▶ _Your objective_
Convert the stretch of the listing from the line containing "The width and" through the end of the listing into a numbered list, omitting blank lines.

### Stored rows

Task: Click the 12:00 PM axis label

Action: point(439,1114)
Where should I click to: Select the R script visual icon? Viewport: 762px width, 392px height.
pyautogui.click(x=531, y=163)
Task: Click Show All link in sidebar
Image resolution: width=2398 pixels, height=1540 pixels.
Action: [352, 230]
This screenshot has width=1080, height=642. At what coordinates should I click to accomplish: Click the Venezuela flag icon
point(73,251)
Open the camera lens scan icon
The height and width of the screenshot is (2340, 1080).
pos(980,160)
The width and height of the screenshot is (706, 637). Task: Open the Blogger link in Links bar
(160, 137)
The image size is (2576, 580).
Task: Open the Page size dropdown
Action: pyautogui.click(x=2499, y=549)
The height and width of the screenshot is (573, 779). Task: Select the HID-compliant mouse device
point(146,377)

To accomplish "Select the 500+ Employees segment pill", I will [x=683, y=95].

######

▶ _Task result_
1. The width and height of the screenshot is (706, 637). Task: Open the Blogger link in Links bar
2. (160, 137)
3. The image size is (2576, 580).
4. Task: Open the Page size dropdown
5. Action: pyautogui.click(x=2499, y=549)
6. The height and width of the screenshot is (573, 779). Task: Select the HID-compliant mouse device
7. point(146,377)
8. To accomplish "Select the 500+ Employees segment pill", I will [x=683, y=95].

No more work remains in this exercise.